--- What you have to do ---
Gather every line in the material below that contains the word "agent" and copy each of those lines in full.

## BEGIN Material

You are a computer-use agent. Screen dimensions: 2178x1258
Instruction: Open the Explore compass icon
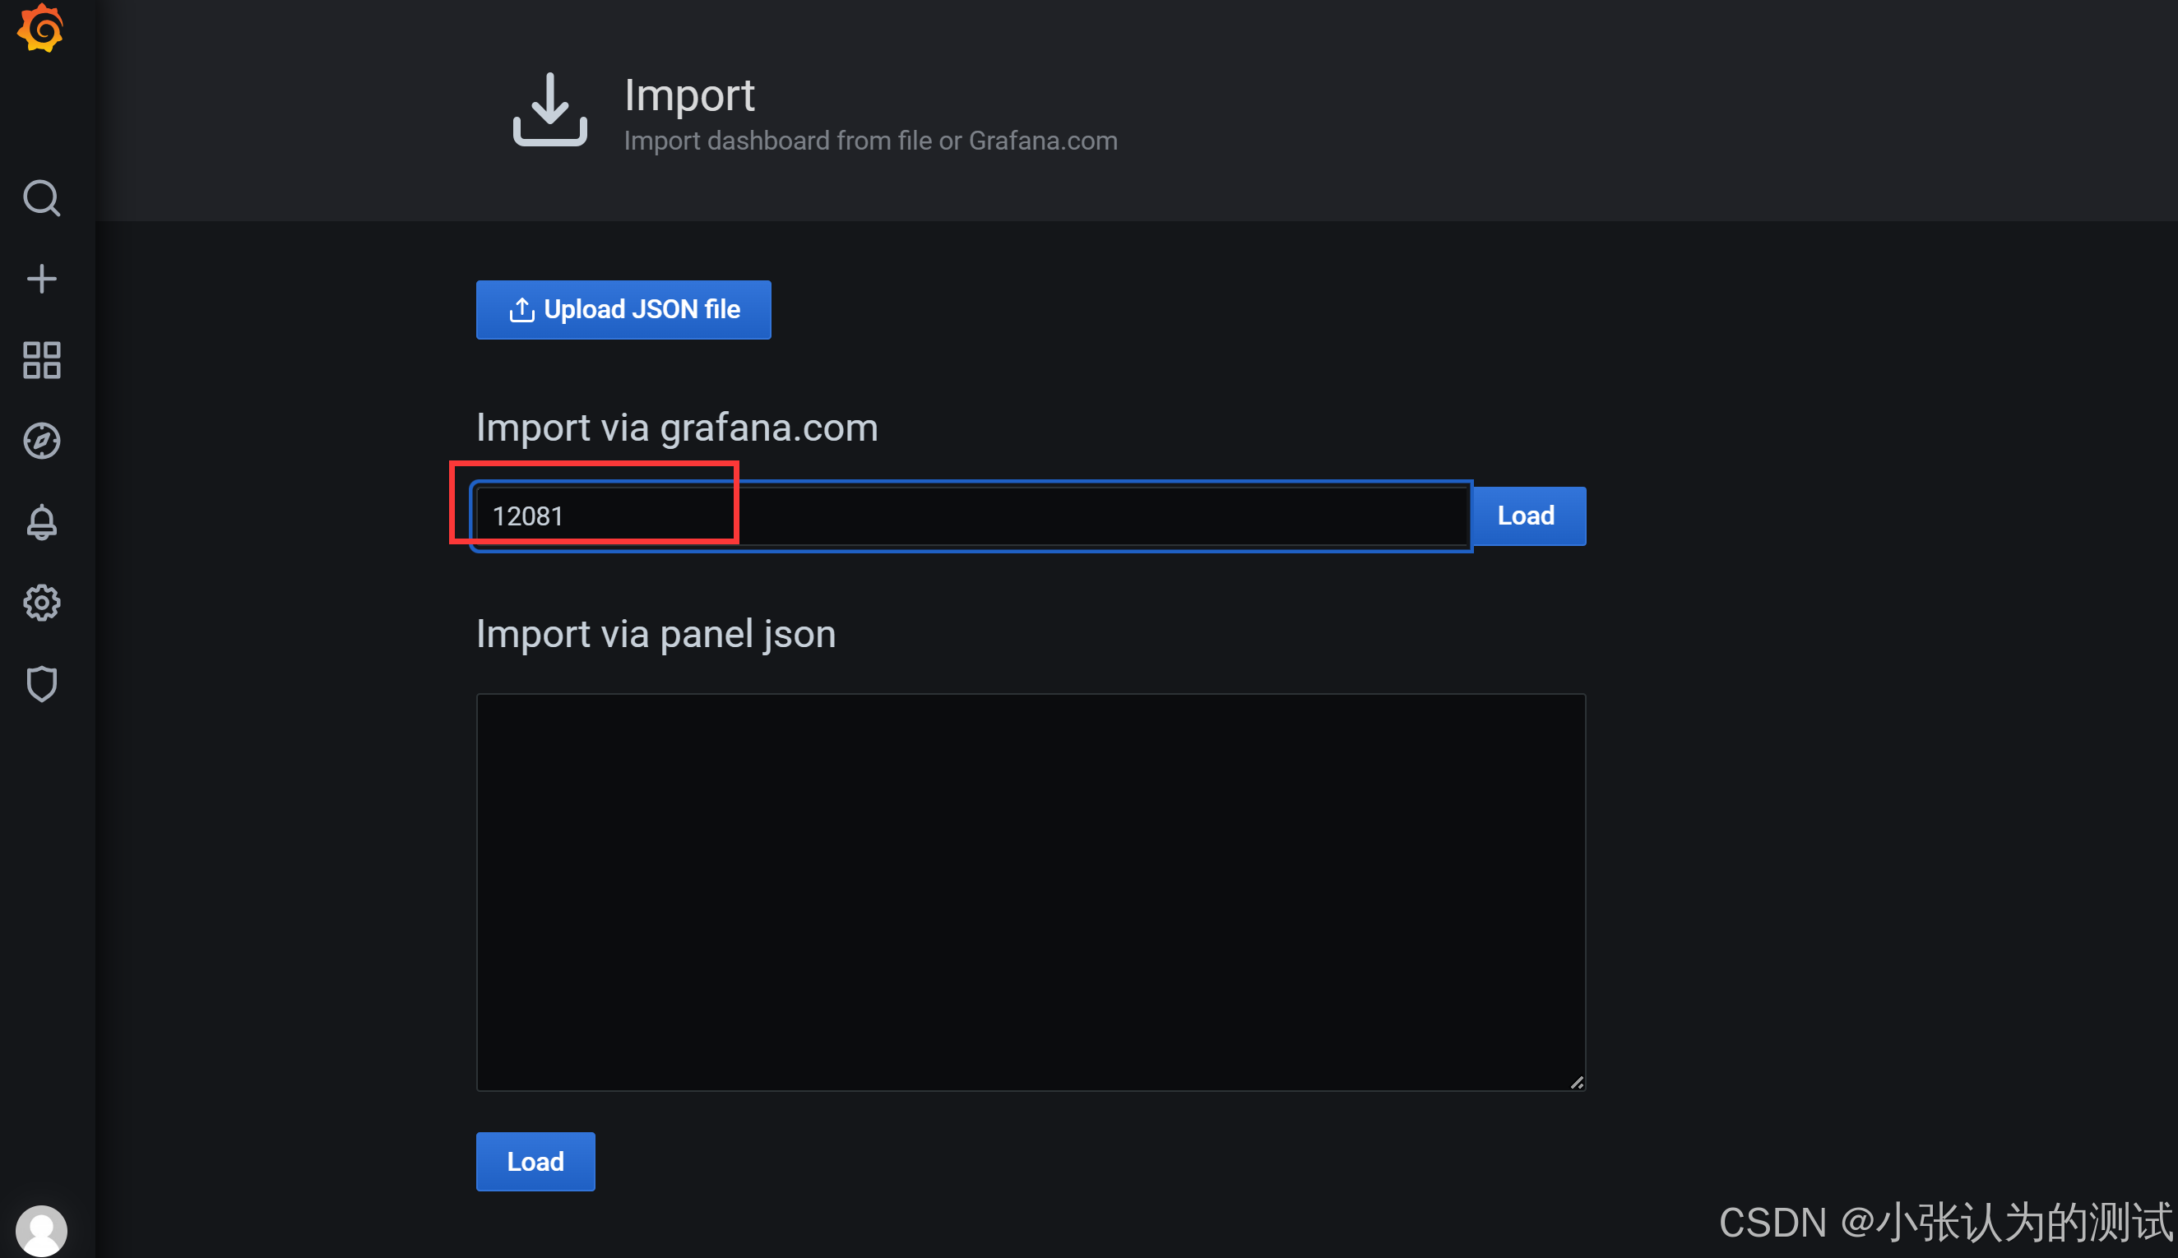[41, 441]
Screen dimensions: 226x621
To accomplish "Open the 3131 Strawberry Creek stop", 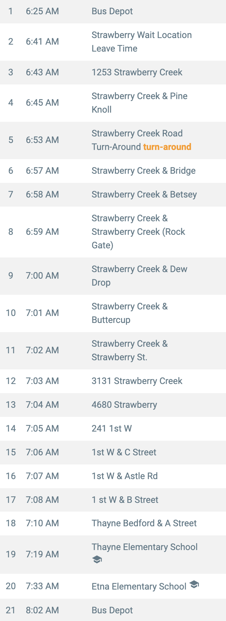I will [113, 381].
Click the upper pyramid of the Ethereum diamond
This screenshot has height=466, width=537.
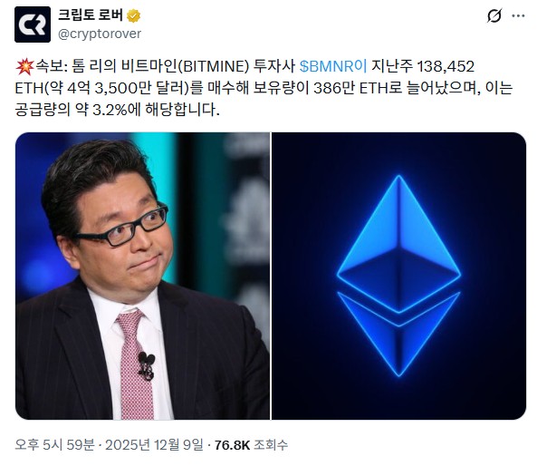[398, 244]
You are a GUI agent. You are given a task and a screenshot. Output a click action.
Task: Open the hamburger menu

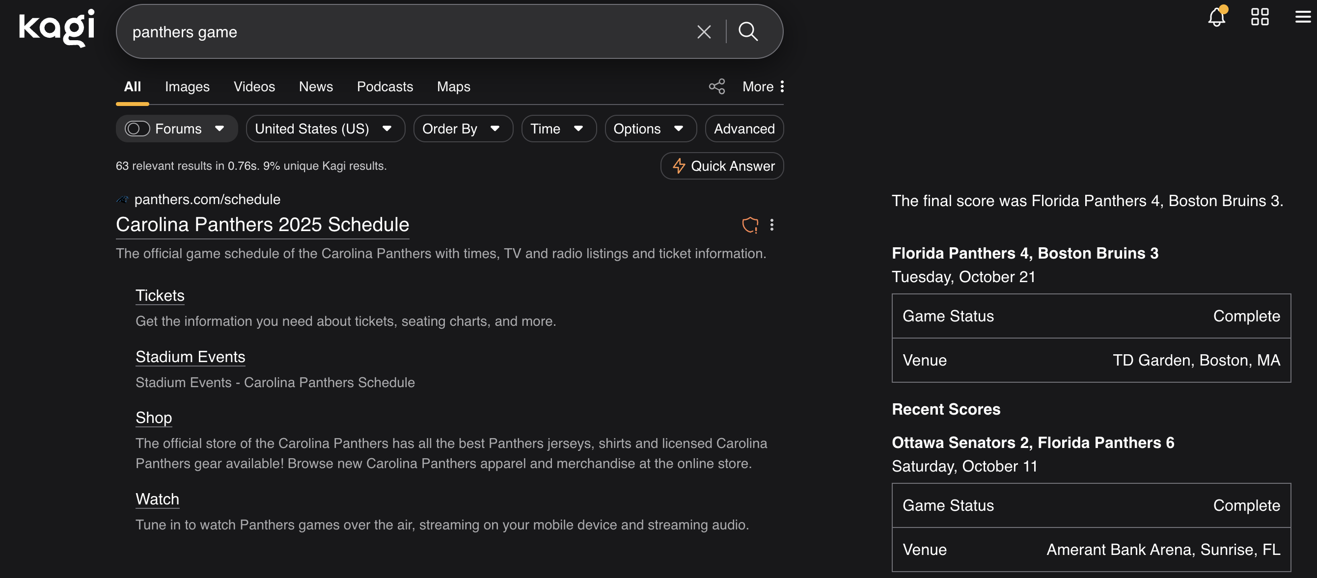[x=1302, y=17]
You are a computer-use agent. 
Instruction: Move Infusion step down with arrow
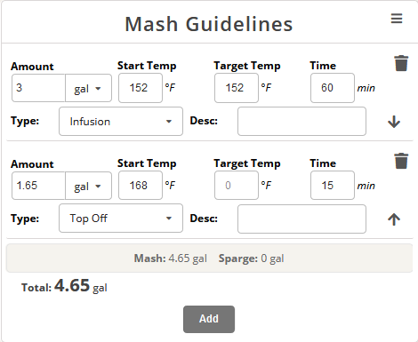point(394,122)
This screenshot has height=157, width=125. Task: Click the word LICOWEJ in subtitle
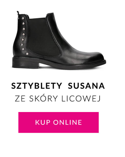click(81, 99)
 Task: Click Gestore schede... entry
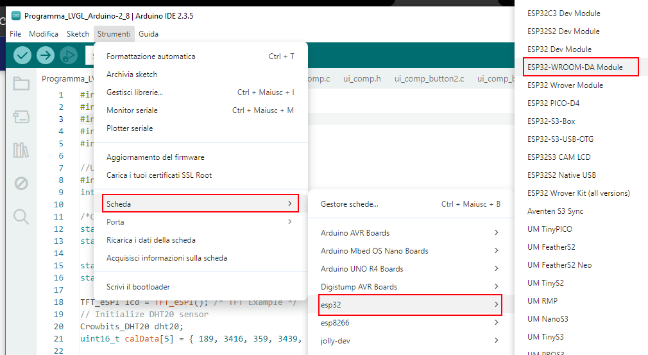tap(350, 204)
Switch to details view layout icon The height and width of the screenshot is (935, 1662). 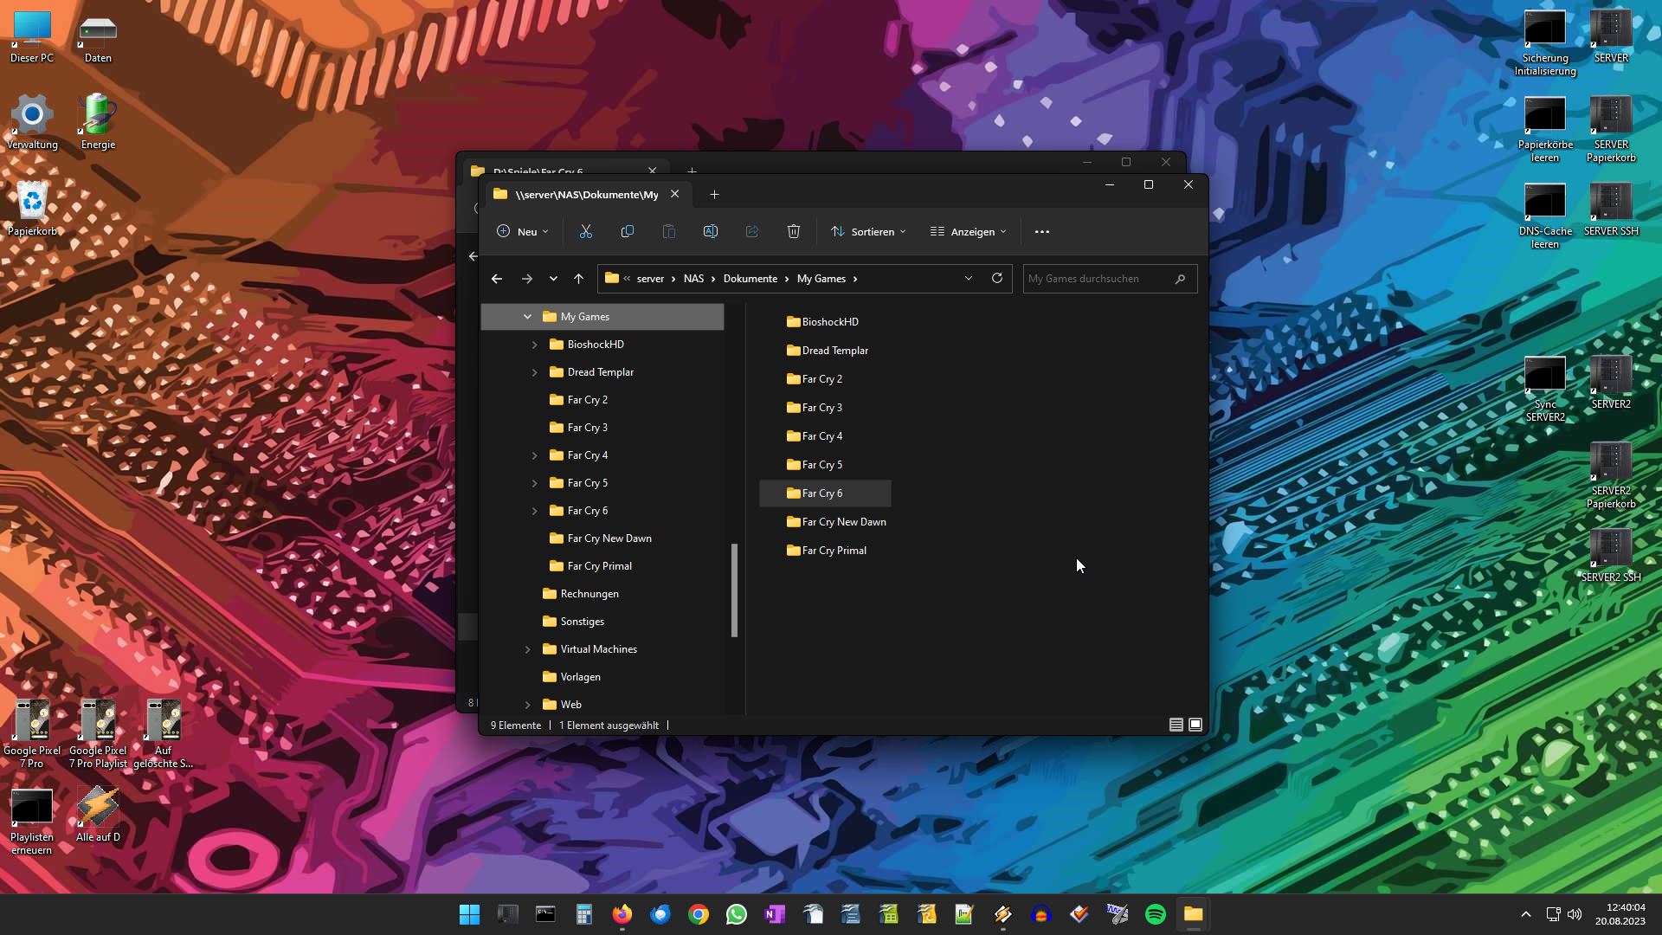(x=1176, y=725)
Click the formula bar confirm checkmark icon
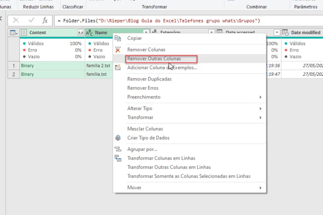The image size is (323, 215). point(32,20)
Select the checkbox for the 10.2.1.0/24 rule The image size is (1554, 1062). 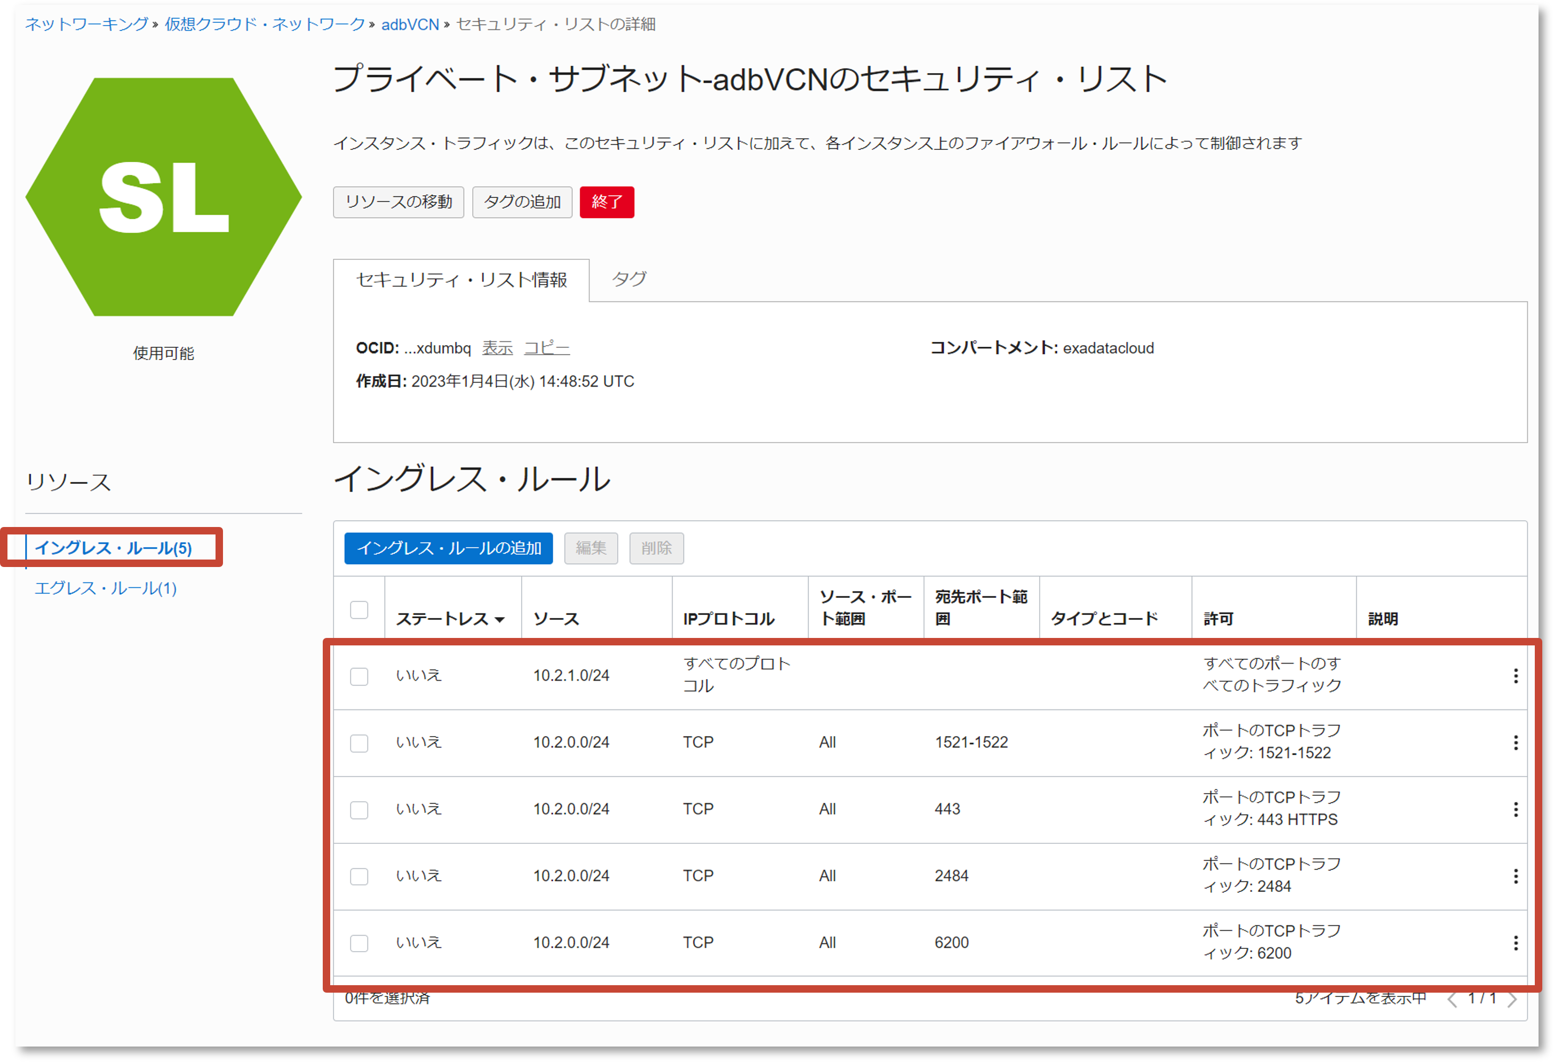359,677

## END Material

--- Task answer ---
You are a computer-use agent. Screen dimensions: 2178x1258
You are a GUI agent. You are given a task and a screenshot. Output a click action.
You are a computer-use agent. 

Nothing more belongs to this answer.